Immagina la scena: fuori ci sono trentacinque gradi all’ombra, l’aria in casa è densa come un minestrone e tu entri stringendo il telecomando del condizionatore come se fosse un telecomando per la felicità. Premi il tasto ON e, mentre aspetti quel primo soffio di aria paradisiaca, una vocina nella testa (o il ricordo di un rimprovero dei tuoi genitori) ti sussurra: “Non spegnerlo e riaccenderlo continuamente, perché lo spunto iniziale consuma tantissimo!”.

Ma è davvero così? Esiste davvero questo fantomatico “colpo di frusta” energetico che fa impennare la bolletta ogni volta che l’apparecchio si mette in moto? La risposta è un mix di fisica, tecnologia moderna e piccoli inganni della nostra percezione quotidiana.
Perché si pensa che l’accensione sia un salasso?
Il mito del super-consumo all’avvio non è nato dal nulla.
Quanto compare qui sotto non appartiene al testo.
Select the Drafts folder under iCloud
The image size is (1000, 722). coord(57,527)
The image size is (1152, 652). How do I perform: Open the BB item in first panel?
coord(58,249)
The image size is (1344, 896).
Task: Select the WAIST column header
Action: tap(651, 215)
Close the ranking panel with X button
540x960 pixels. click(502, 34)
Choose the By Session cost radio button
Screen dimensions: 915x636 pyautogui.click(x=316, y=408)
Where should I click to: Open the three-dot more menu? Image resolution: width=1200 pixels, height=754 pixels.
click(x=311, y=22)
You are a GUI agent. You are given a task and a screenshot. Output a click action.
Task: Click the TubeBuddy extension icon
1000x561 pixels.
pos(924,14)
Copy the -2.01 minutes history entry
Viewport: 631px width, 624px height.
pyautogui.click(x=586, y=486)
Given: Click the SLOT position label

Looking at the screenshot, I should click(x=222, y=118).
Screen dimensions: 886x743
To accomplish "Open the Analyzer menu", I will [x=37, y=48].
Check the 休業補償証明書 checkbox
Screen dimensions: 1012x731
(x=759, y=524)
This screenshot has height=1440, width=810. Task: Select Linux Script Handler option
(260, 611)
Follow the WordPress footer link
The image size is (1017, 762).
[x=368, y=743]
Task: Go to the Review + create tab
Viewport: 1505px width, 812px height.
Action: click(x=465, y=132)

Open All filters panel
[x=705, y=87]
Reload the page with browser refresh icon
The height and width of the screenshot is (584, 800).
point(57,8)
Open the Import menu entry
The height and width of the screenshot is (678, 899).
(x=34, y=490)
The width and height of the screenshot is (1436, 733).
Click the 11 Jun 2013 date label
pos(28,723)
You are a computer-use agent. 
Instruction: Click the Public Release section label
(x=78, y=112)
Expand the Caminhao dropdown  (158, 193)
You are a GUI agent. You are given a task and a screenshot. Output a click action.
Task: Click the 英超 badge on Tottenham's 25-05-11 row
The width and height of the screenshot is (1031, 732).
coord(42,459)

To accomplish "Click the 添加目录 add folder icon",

Ha radici storiche molto solide che risalgono ai vecchi elettrodomestici di una volta, quelli dotati di motori cosiddetti “on/off”. I vecchi condizionatori funzionavano proprio come un interruttore della luce: o erano spenti, o andavano al 100% della loro potenza.
Quando un vecchio motore doveva partire da zero, aveva effettivamente bisogno di una forte spinta elettrica iniziale – chiamata tecnicamente corrente di spunto – per vincere l’inerzia meccanica e far muovere il compressore. Quel picco durava pochissimi secondi, ma c’era. Di conseguenza, accendere e spegnere continuamente l’aria condizionata a intervalli di mezz’ora era il modo perfetto per far girare il contatore della luce come una trottola.
Cosa c’entra il nostro comportamento (e la tecnologia Inverter)
Oggi le cose sono cambiate drasticamente, eppure continuiamo a comportarci come se avessimo in salotto un cimelio degli anni ’90. La stragrande maggioranza dei condizionatori moderni utilizza la tecnologia Inverter.
Cosa fa l’inverter? Invece di dare una scossa violenta per partire alla massima potenza, si avvia in modo dolce e graduale. È un po’ come guidare un’auto: i vecchi modelli acceleravano di colpo a tavoletta e poi inchiodavano; quelli moderni accelerano dolcemente fino a raggiungere la velocità di crociera.
Il vero “consumo pesante” non avviene quindi nei primi tre secondi dall’accensione, ma nei primi 30-60 minuti di utilizzo. E la colpa non è della macchina, ma della nostra impazienza. Quando entriamo in una stanza calda, la prima reazione è impostare il condizionatore a 18°C sperando che rinfreschi prima. In questo modo costringiamo il motore a lavorare al massimo regime per un periodo prolungato. È lo sforzo per abbattere la temperatura iniziale della stanza (pareti e mobili compresi) a pesare in bolletta, non l’atto di premere il pulsante sul telecomando.
Il dettaglio che pochi notano: l’energia termica accumulata
C’è un dettaglio fisico che quasi tutti trascuriamo quando decidiamo se spegnere o meno l’aria condizionata quando usciamo di casa per un’ora. Quando spegni il condizionatore, non stai solo lasciando che l’aria si scaldi. I muri, il pavimento, il divano e i tavoli iniziano ad assorbire calore dall’esterno, diventando delle vere e proprie “piastre radianti”.
Quando torni a casa e riaccendi l’apparecchio, il povero condizionatore non deve solo rinfrescare i metri cubi d’aria, ma deve letteralmente “estrarre” il calore accumulato da tutti gli oggetti della stanza. Ecco perché, paradossalmente, lasciare il condizionatore acceso a una temperatura di mantenimento alta (ad esempio 26°C o 27°C) mentre sei fuori per un paio d’ore consuma spesso meno energia rispetto a spegnerlo del tutto per poi costringerlo a un lavoro straordinario per rimediare al forno che si è creato nel frattempo.
Cosa ci dice questa curiosità
Questa piccola verità tecnologica ci dimostra che l’efficienza energetica è cambiata, ma le nostre abitudini sono rimaste ancorate al passato. Gestire il fresco in casa non è più una questione di “on e off”, ma di costanza.
Il segreto per non piangere davanti alla bolletta non è vivere nel terrore di accendere l’aria condizionata, ma usarla con intelligenza: impostare temperature umane (la regola d’oro è non superare mai i 6 gradi di differenza con l’esterno), sfruttare la funzione “Deumidificatore” (che spesso basta a togliere la sensazione di calore opprimente spendendo una frazione dell’energia) e lasciare che la tecnologia inverter faccia il suo lavoro in modo fluido e costante.